HistoireLes CFF font la lumière sur les héros de leurs locomotives
En fouillant le passé des célébrités suisses dont le nom figure sur leurs Intercity, les CFF ont découvert des points sombres pour trois d’entre elles, dont le fondateur de la Croix-Rouge.
«Les voyageurs qui montent dans le train ICN entre Genève et Rorschach seront à l'avenir informés des côtés sombres d'un héros suisse», écrit la «NZZ am Sonntag» du jour. Le nouveau panneau explicatif avec une courte biographie d'Henry Dunant, le fondateur de la Croix-Rouge, dont le nom figure sur ce train depuis 2005, indiquera en effet que: le «revers de la médaille» de l’homme fut « son activité coloniale » dans ses premières années dans l'Algérie actuelle.
Il est en effet peu connu, comme l’a révélé l’historien Georg Kreis, (lire encadré) que le célèbre Romand avait tenté de créer une colonie suisse en Algérie et de réussir en tant qu'entrepreneur. Les chercheurs en histoire saluent ce regard différencié qui sera donné aux voyageurs des CFF. Mais l'héritage de Dunant n'en est pas affecté, selon Nadine Schneider, directrice du musée Henry Dunant (lire encadré), interrogée par le journal zurichois.
Expertise historique à la suite de l’«affaire Grock»
Le train dédié à Henry Dunant n’est pas le seul concerné par ces changements. L’Intercity dédié au célèbre clown Grock le sera aussi. Car, un article de la «NZZ am Sonntag» a révélé en mai 2023 les liens du «roi des clowns» avec le régime nazi. C'est d'ailleurs ce qui a poussé les CFF à enquêter sur les autres personnalités illustrant ses trains.
La régie fédérale a alors chargé l’historien bâlois Georg Kreis – connu notamment comme membre de la commission Bergier – de vérifier les biographies de l’ensemble des célébrités dont les noms figurent sur leur flotte de 44 ICN.
Trois bios à revoir
L’expert a depuis recommandé de remplacer les informations de trois biographies. Outre celles du clown Grock et d’Henry Dunant, les informations sur l'architecte Le Corbusier seront également révisées. Ce dernier avait en effet «de l'affection pour les régimes totalitaires», connue depuis longtemps. Il avait notamment fait des avances aux Soviétiques, rappelle la «NZZ am Sonntag».

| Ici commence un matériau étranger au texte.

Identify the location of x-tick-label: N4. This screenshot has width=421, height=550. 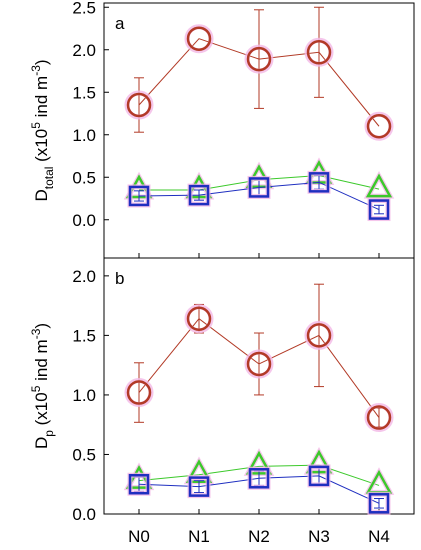
(379, 536).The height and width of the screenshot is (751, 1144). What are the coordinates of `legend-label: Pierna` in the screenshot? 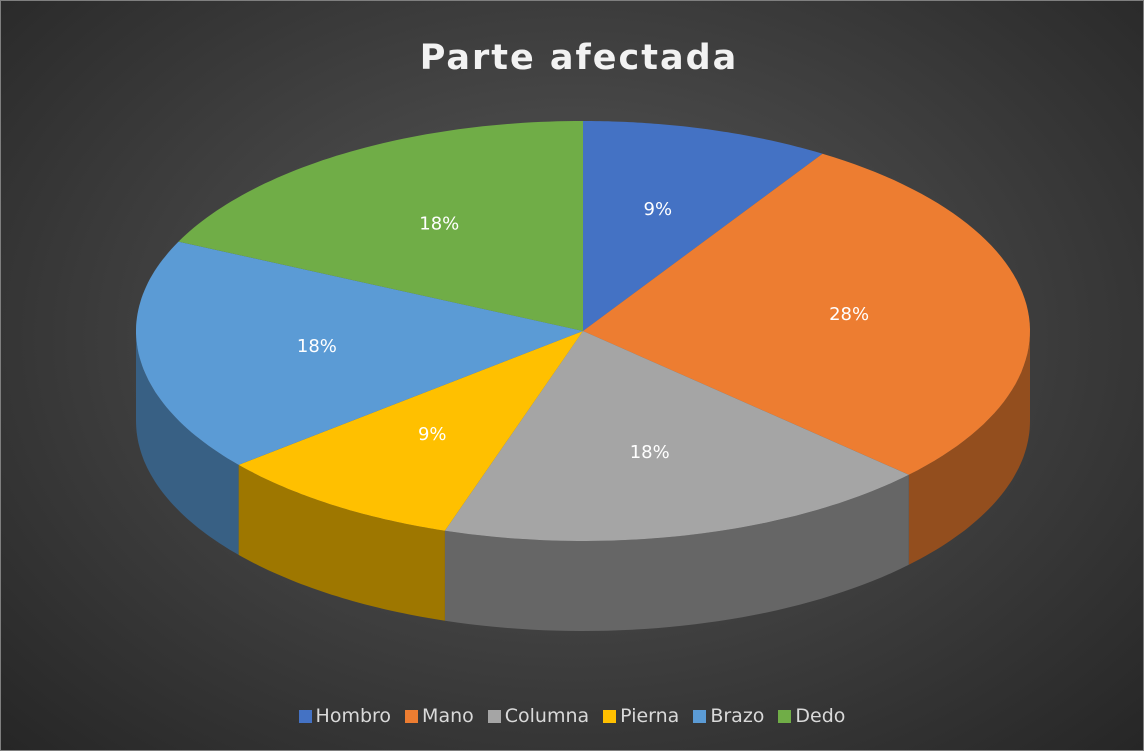 It's located at (650, 716).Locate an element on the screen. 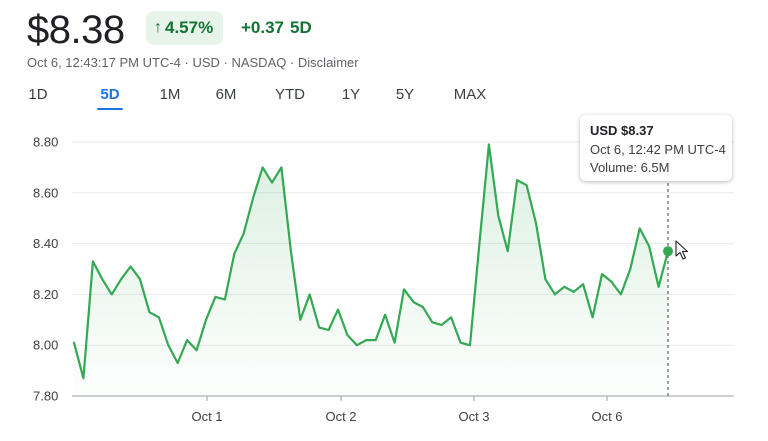 This screenshot has width=768, height=441. x-tick-label: Oct 3 is located at coordinates (474, 416).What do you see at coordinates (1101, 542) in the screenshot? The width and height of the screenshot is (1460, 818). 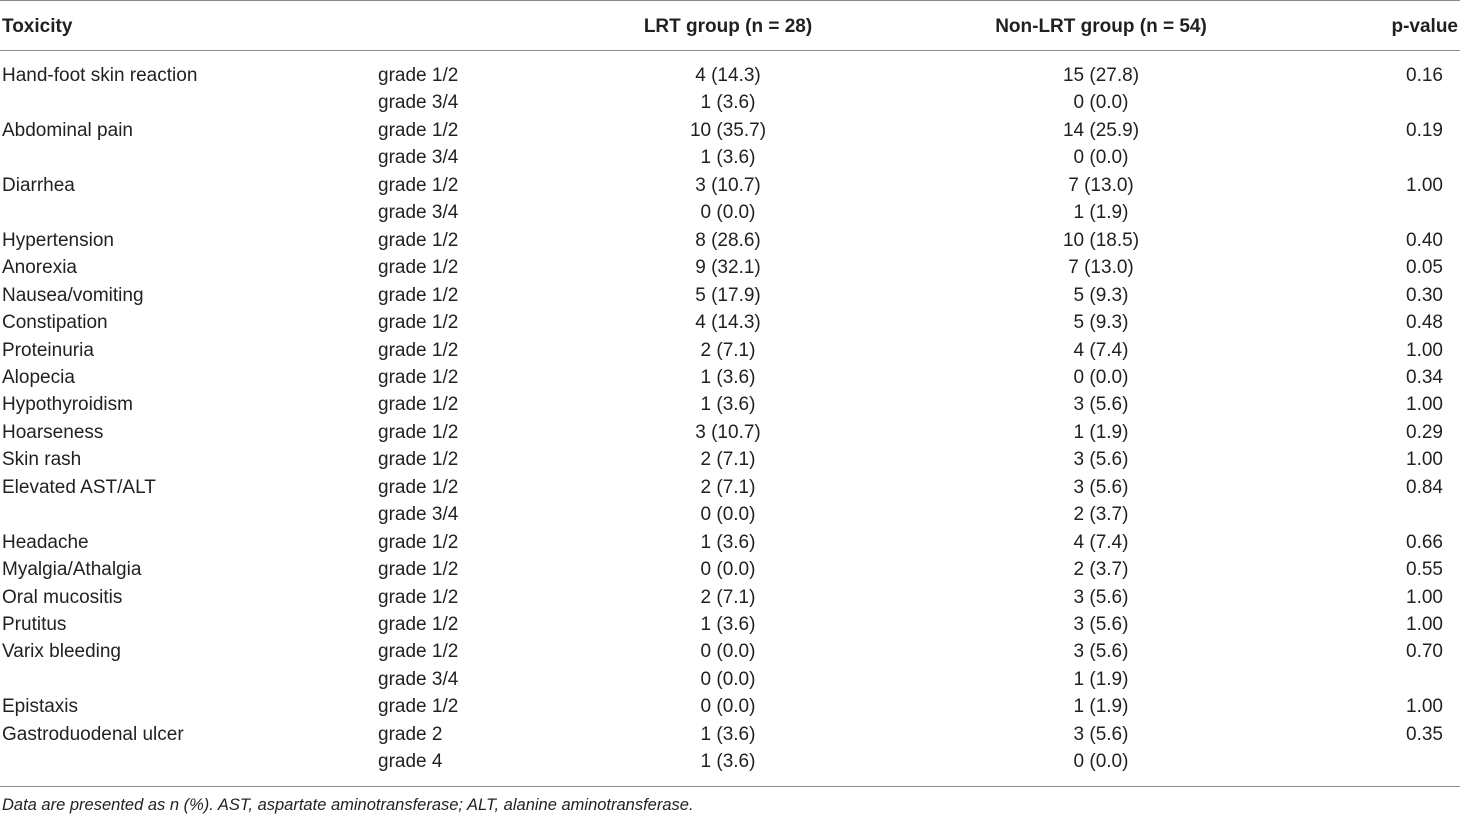 I see `non-lrt-cell: 4 (7.4)` at bounding box center [1101, 542].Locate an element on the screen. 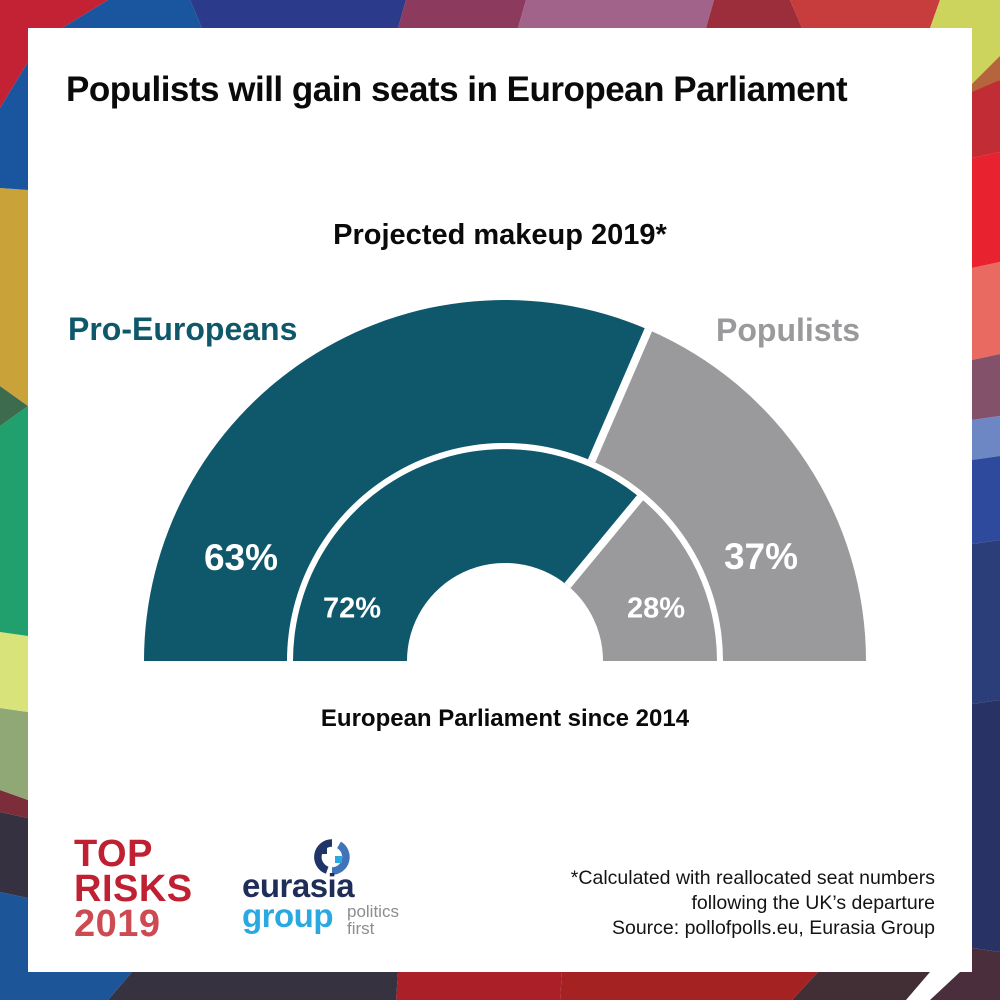 The width and height of the screenshot is (1000, 1000). eurasia-group-icon is located at coordinates (332, 857).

Le passé colonial d’Henry Dunant était connu
La correction apportée aux informations des CFF sur Henry Dunant dans l’ICN qui porte son nom est plutôt surprenante pour cet homme, considéré comme le Suisse humanitaire par excellence, note la NZZ am Sonntag.
Celle-ci rappelle encore que son passé dans les colonies n’est pas une découverte. Il y a deux ans, le Musée Henry Dunant avait déjà réalisé une exposition intitulée «Henry Dunant et sa carrière coloniale». Elle montrait comment le jeune Dunant entrepreneur s'était conformé aux standards du colonialisme de l'époque et avait adhéré aux stéréotypes correspondants. Mais l’expo avait montré aussi comment, à un âge avancé, il a commencé à critiquer les colonisateurs.
Le musée Henry Dunant, en cours de transformation, va intégrer l'activité de l’artiste en Algérie à son exposition principale. Le musée rouvrira à la fin de l'été.